The world is on a fast lane and countries are leveraging on the advantages offered by modern cattle rearing practices to enhance and consolidate their developmental strides. Digital ranch management systems, for instance, provides easy user interface – delivers operational oversight and remote monitoring to reduce labour, mitigate risk, optimize efficiencies and sustain peace of mind. The remote monitoring and tracking pushes alerts and communicates directly with the ranch owner via mobile devices, tablets, laptops, and computers.
Perhaps, it was against the background of a modern approach to cattle rearing (ranching) that the Presidency had announced the already suspended controversial RUGA (Rural Grazing Area) arrangement, aimed at, bringing a drastic reduction in, or maybe complete extermination of, conflicts between herders and farmers. That approach was commendable, but how that could have been reconciled with the general notion that there was a hidden agenda to Islamize the whole country and hand over lands already acquired and owned by the indigenous settlers to the Fulani, begs for an answer.

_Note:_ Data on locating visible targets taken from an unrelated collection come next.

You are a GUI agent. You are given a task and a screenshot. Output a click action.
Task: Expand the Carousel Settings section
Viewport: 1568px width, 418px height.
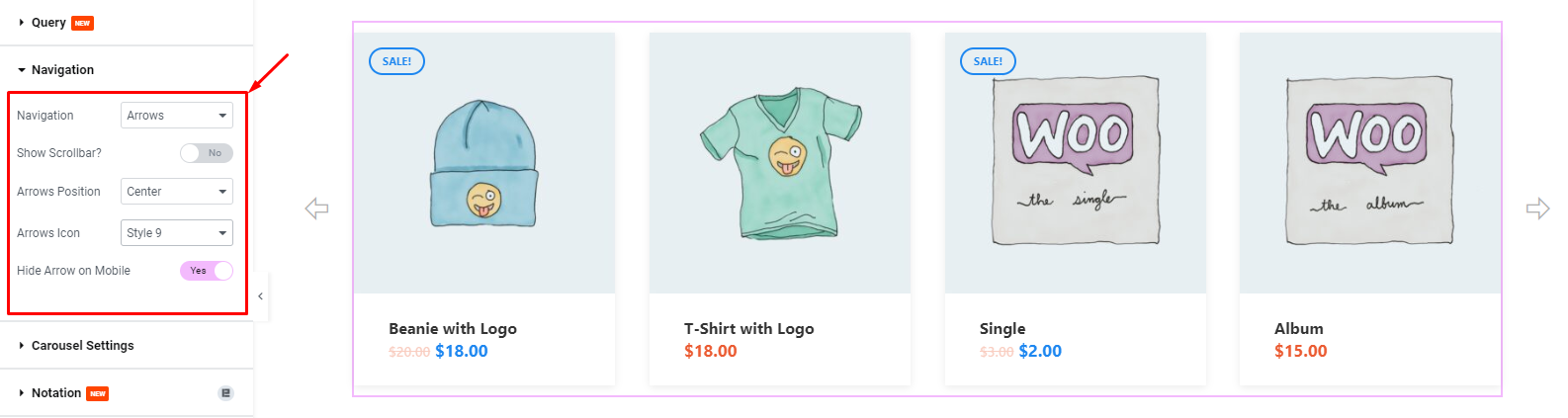82,346
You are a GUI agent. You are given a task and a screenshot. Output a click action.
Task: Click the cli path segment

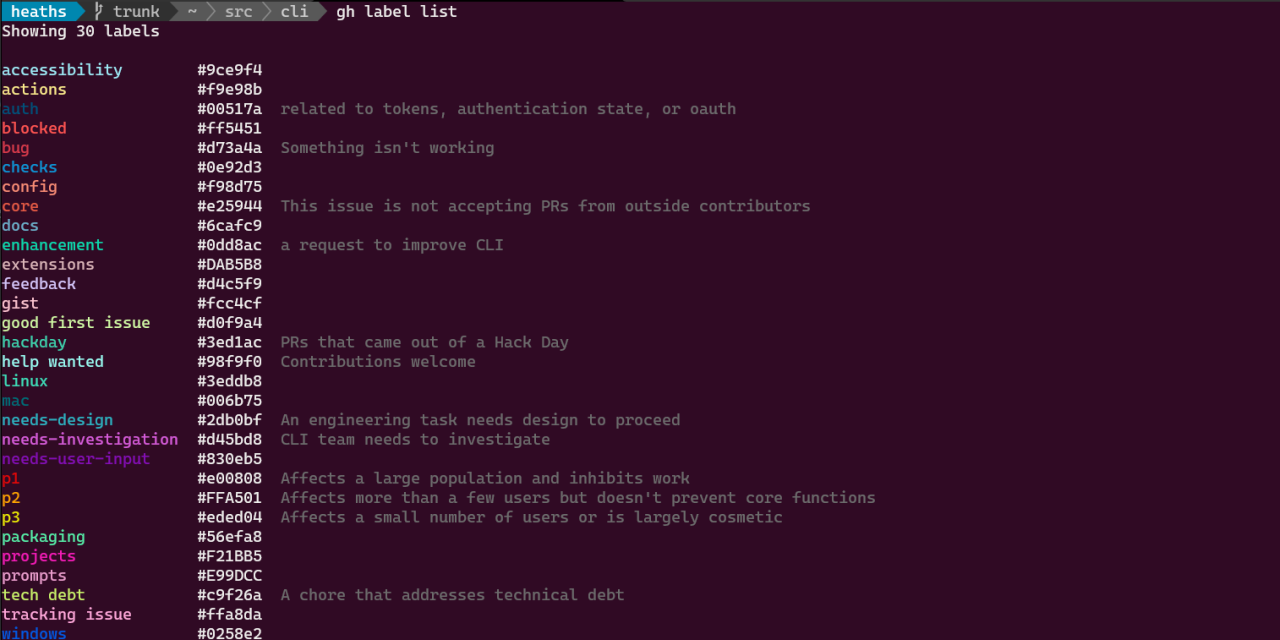pyautogui.click(x=294, y=12)
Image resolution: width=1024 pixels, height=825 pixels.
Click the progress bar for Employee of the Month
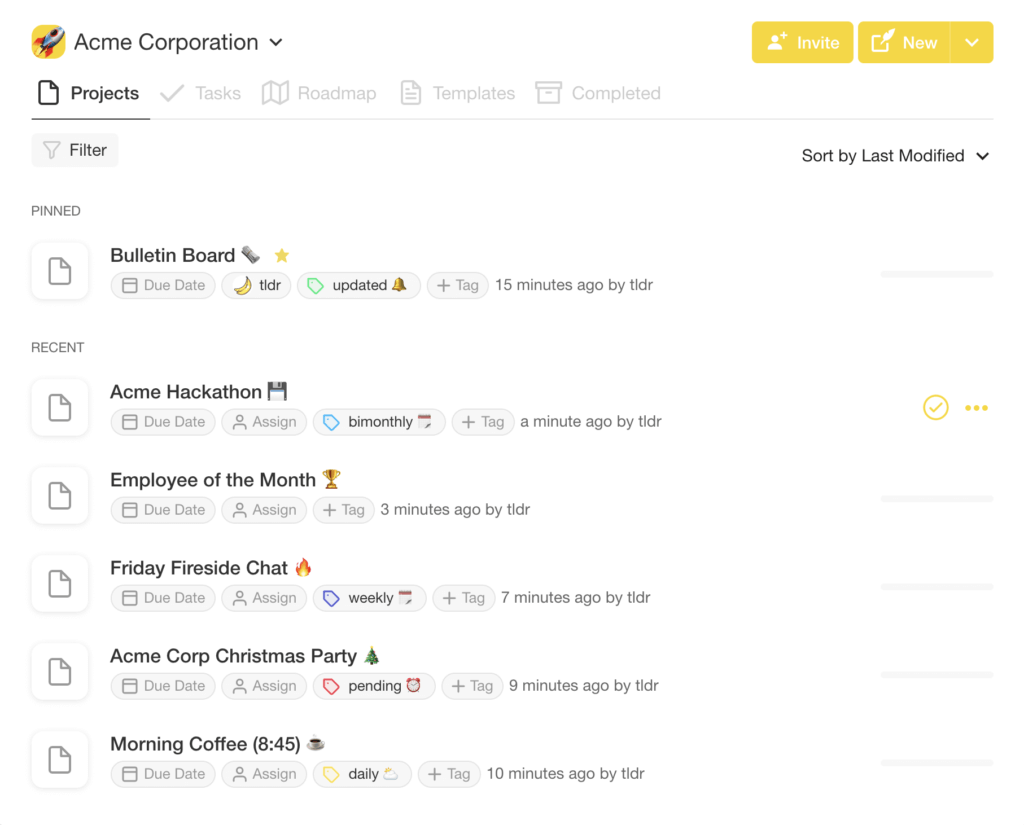936,498
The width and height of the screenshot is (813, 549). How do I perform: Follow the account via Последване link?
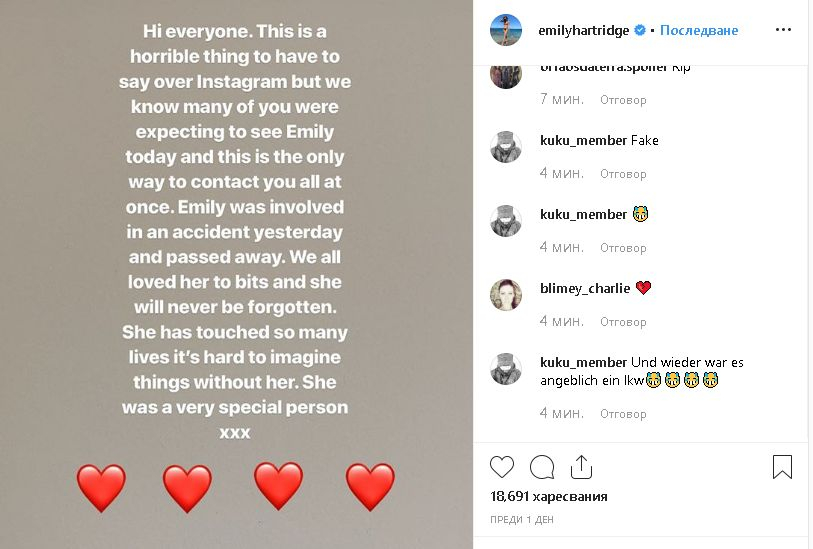[698, 30]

There is this fear in the minds of people about the Fulani forceful occupation of lands that hitherto did not belong to them. That the Presidency seems to be taking the open grazing issue so personal is not clear to the ordinary Nigerian. Cattle production contributes to GDP (Gross Domestic Product) just as some cash crops. Cash crops such as cocoa, oil palm, cassava, yam, rice, etc., are equally in high demand and thrive well where they have competitive advantage of production. It will be foolhardy for an oil palm farmer to think of going to northern Nigeria to start cultivating oil palm trees or a cocoa farmer to do the same as the soil and weather conditions may not favour their cultivation of these crops in the north. If the southern territory of Nigeria does not favour or welcome cattle production, why is the Presidency tending towards enforcing it on them?
Nigeria, with a population of 13.9 million cattle, has the largest concentration of over 90% cattle in the north, which is essentially clear that is where they have a competitive advantage of production. Extending cattle rearing to the south through open grazing is simply inviting chaos and anarchy.
In the light of this, in my considered opinion, in order to maintain and sustain the needed peace in the country, government should, as a matter of urgency, work out a feasibility plan on financial empowerment to assist herders build ranches in the north with adequate facilities and provision made for fluctuations in weather conditions. Also, essential, will be a good irrigation system to ensure supply of fodder throughout the year.
Shying away from joining the trending practice of ranching as carried out in civilized climes like United Kingdom, Unites States of America, Singapore, Netherlands, etc., is like postponing the evil day. Let us call a spade a spade and not an instrument of animal husbandry. Let us start something reasonable now!